Foyle, a highly respected coach at the club, was an obvious candidate to replace him and was justifying that faith in his first management role.
He had maintained the Vale’s excellent home record – they had won 13 games at Vale Park to this point and had scored in every one of their league matches on home turf.
That run was to continue although it wasn’t easy.
Foyle’s squad was showing signs of wear and tear towards the end of this campaign. Centre half Sam Collins only started after passing a late fitness test on a knee injury while striker Steve Brooker played despite being less than fully fit because of a groin strain.
He had to be substituted on 63 minutes because of a back problem but the tough, physical striker had once again demonstrated his importance to the side by the time he departed to a standing ovation.

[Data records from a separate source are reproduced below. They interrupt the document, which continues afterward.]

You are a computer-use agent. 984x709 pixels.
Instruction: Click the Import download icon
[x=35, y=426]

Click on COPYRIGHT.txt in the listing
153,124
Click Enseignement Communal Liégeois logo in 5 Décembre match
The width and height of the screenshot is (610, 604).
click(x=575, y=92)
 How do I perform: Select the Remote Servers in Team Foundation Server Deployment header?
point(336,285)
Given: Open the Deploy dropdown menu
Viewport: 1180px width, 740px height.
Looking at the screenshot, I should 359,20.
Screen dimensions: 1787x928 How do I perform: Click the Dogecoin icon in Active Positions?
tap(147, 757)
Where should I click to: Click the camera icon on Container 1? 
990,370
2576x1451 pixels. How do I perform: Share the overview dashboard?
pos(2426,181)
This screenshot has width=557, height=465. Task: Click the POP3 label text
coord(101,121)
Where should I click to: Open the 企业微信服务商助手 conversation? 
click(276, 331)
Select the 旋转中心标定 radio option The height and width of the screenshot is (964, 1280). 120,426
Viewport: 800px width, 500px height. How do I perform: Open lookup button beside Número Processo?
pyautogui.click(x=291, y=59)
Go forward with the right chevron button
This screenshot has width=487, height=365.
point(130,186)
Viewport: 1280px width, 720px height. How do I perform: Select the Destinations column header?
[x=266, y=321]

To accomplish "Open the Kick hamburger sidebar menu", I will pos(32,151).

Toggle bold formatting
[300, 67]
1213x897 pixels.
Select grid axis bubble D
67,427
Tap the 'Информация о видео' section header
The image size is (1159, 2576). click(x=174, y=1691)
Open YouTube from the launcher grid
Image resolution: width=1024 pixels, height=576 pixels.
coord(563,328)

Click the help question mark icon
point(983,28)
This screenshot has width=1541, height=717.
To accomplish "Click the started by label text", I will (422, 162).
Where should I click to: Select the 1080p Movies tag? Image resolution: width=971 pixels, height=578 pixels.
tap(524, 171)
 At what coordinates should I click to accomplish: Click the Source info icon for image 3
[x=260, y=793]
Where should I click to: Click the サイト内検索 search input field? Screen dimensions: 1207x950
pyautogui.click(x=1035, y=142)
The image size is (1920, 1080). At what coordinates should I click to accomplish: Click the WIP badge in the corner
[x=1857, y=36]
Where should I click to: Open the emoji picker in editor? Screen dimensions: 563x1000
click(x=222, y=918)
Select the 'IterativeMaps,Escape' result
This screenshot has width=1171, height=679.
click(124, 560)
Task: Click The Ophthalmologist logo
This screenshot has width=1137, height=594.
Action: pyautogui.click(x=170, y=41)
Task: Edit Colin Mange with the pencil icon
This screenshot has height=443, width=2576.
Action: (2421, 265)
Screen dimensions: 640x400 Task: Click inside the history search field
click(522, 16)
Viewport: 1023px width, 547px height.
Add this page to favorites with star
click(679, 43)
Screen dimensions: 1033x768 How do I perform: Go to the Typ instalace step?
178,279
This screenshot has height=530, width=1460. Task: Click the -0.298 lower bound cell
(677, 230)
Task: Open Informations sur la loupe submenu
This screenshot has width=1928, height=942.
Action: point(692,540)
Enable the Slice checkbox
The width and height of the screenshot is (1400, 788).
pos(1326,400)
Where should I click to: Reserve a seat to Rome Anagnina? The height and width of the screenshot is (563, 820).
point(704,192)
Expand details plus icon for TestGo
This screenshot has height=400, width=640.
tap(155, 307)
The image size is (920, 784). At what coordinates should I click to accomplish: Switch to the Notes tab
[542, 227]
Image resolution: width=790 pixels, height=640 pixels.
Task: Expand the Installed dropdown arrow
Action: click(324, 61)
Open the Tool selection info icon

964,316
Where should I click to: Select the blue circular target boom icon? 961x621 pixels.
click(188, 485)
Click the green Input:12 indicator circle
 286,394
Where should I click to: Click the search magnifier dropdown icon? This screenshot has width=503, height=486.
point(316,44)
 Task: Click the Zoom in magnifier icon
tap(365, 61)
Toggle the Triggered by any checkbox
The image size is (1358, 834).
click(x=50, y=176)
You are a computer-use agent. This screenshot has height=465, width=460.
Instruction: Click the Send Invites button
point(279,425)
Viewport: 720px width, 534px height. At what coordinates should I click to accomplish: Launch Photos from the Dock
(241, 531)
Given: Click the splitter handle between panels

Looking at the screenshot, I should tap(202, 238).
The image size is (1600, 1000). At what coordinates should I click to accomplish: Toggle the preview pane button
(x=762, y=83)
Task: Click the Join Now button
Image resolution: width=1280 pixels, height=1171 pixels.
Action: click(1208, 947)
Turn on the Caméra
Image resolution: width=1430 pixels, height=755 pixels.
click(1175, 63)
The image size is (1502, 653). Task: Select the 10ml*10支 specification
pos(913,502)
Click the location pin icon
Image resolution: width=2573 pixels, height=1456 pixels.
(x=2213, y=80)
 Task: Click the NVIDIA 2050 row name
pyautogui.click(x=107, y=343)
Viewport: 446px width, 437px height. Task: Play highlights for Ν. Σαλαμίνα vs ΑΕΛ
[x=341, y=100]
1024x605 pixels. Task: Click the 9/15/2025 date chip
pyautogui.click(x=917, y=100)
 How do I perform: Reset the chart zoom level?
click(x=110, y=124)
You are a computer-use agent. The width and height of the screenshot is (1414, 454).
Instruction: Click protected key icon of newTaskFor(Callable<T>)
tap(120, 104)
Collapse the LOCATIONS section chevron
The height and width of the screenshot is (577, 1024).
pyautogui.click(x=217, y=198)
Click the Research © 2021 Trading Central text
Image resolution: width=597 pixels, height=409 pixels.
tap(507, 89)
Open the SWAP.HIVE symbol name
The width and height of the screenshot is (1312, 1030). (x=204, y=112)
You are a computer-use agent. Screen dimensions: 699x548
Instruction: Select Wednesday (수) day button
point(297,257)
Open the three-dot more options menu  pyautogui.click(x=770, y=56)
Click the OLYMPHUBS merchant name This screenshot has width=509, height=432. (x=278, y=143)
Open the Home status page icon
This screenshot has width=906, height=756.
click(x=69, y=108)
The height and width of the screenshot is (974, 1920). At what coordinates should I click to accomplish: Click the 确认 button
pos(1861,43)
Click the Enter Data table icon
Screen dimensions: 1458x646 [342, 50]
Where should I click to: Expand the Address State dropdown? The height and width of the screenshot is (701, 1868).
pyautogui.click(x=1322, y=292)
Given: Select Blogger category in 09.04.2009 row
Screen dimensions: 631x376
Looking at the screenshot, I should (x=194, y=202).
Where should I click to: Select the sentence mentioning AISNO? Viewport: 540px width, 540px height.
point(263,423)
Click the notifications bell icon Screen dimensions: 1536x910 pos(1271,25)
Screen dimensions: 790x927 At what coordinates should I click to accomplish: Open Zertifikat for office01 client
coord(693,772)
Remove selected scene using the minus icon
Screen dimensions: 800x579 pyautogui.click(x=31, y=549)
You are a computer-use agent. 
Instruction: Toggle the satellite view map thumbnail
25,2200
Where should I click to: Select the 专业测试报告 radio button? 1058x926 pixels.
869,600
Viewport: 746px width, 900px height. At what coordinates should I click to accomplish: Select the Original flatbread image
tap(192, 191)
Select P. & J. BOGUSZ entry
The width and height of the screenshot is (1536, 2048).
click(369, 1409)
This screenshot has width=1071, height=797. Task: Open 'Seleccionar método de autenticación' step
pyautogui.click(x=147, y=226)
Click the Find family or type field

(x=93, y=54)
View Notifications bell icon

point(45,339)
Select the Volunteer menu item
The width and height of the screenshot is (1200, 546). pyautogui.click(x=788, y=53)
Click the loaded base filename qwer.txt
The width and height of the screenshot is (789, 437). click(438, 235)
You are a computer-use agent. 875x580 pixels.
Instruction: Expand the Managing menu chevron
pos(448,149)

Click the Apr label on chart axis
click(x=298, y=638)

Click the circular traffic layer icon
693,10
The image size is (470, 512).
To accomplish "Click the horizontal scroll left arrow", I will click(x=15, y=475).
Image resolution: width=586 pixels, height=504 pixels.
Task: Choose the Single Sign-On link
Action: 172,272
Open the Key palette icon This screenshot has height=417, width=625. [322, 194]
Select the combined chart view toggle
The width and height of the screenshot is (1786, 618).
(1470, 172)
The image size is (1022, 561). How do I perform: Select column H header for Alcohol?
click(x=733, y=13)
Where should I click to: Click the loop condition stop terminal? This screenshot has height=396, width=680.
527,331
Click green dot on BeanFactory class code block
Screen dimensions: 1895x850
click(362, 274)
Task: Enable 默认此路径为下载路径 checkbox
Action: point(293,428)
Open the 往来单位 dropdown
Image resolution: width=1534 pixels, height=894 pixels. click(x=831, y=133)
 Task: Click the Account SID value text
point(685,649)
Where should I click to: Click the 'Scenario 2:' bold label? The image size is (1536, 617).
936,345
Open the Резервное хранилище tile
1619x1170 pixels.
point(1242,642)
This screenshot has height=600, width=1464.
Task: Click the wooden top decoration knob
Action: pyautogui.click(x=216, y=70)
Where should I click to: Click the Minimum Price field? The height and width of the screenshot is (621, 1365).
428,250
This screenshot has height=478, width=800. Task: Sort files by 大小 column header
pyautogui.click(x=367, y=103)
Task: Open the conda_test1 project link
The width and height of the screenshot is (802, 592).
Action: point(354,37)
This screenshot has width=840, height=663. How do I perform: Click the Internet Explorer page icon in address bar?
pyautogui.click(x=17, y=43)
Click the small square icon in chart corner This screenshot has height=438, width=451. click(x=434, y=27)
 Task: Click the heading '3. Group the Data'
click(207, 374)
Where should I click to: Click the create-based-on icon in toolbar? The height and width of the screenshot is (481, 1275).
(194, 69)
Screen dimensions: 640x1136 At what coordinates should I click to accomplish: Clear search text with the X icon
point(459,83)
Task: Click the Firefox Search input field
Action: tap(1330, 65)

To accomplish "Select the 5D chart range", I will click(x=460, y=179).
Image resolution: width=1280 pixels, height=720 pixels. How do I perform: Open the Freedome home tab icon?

His 26th-minute drive forced an excellent save from Michael Ingham, although the keeper was helpless on 37 minutes when Brooker’s close-range flick rolled just the wrong side of the post.
However, the key moment arrived seven minutes into the second half when Steve McPhee slid the ball through to Micky Cummins, whose early strike from around 12 yards was too good for Ingham.
That proved enough, although Vale were grateful to keeper Jonny Brain for a couple of smart saves – the first to block a Chris Llewellyn header on 30 minutes and the second an excellent one-handed stop to deny Matt Crowell’s 20-yard drive just after the break.
Brain, then just 20, had joined the club as a free agent the previous summer having been on the books at Carlisle and Newcastle United. He was brought in as an understudy to Mark Goodlad. However, when Goodlad was injured, Brain had risen to the challenge.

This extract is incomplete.